**Data shown**
/---
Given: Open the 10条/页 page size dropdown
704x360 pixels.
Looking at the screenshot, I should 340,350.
\---
/---
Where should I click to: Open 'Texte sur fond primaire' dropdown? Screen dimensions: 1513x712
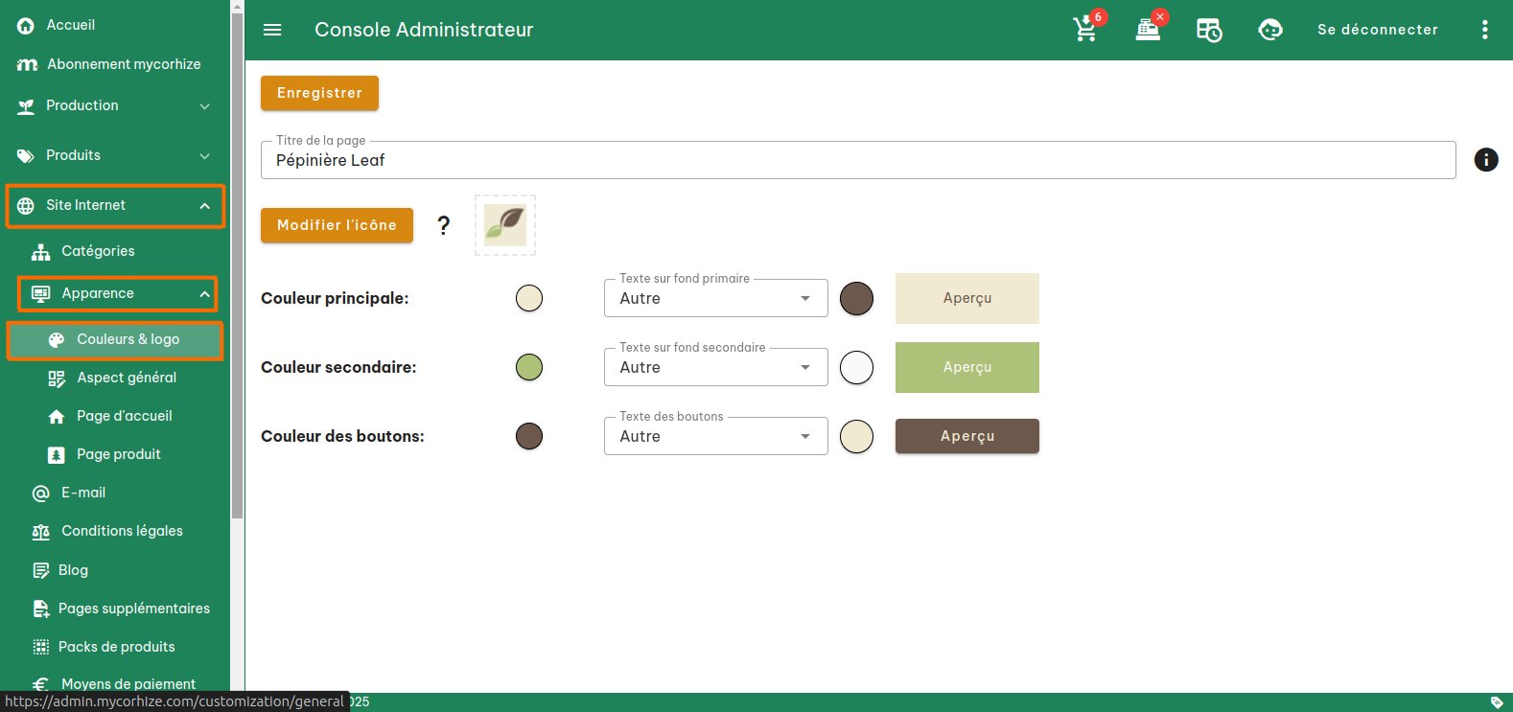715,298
\---
**Task instructions**
Please count the lines of the records that contain the word "dropdown", with case counting, and give only the number.

**Answer to the problem**
2